### Text passage
== Segment start ==

Discrimination of cycling patterns using accelerometric data and deep learning techniques

Abstract

The monitoring of physical activities and recognition of motion disorders belong to important diagnostical tools in neurology and rehabilitation. The goal of the present paper is in the contribution to this topic by (1) analysis of accelerometric signals recorded by wearable sensors located at specific body positions and by (2) implementation of deep learning methods to classify signal features. This paper uses the general methodology to analysis of accelerometric signals acquired during cycling at different routes followed by the global positioning system. The experimental dataset includes 850 observations that were recorded by a mobile device in the spine area (L3 verterbra) for cycling routes with the different slope. The proposed methodology includes the use of deep learning convolutional neural networks with five layers applied to signal values transformed into the frequency domain without specification of any signal features. The accuracy of discrimination between different motion patterns for the uphill and downhill cycling and recognition of 4 classes associated with different route slopes was 96.6% with the loss criterion of 0.275 for sigmoidal activation functions. These results were compared with those evaluated for selected sets of features estimated for each observation and classified by the support vector machine, Bayesian methods, and the two-layer neural network. The best cross-validation error of 0.361 was achieved for the two-layer neural network model with the sigmoidal and softmax transfer functions. Our methodology suggests that deep learning neural networks are efficient in the assessment of motion activities for automated data processing and have a wide range of applications, including rehabilitation, early diagnosis of neurological problems, and possible use in engineering as well.

== Segment end ==

Answer the following questions using the abstract above, and mark each answer with the letter of its question.
(a) How many observations are in the experimental dataset?
(b) How many layers do the convolutional neural networks in the proposed methodology have?
(c) What was the best cross-validation error, and which model achieved it?

### Data extract

== Segment start ==

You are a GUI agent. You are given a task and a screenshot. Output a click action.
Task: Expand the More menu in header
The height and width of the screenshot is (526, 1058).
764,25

== Segment end ==

### Solution for this problem
(a) 850
(b) Five
(c) 0.361, achieved by the two-layer neural network model with the sigmoidal and softmax transfer functions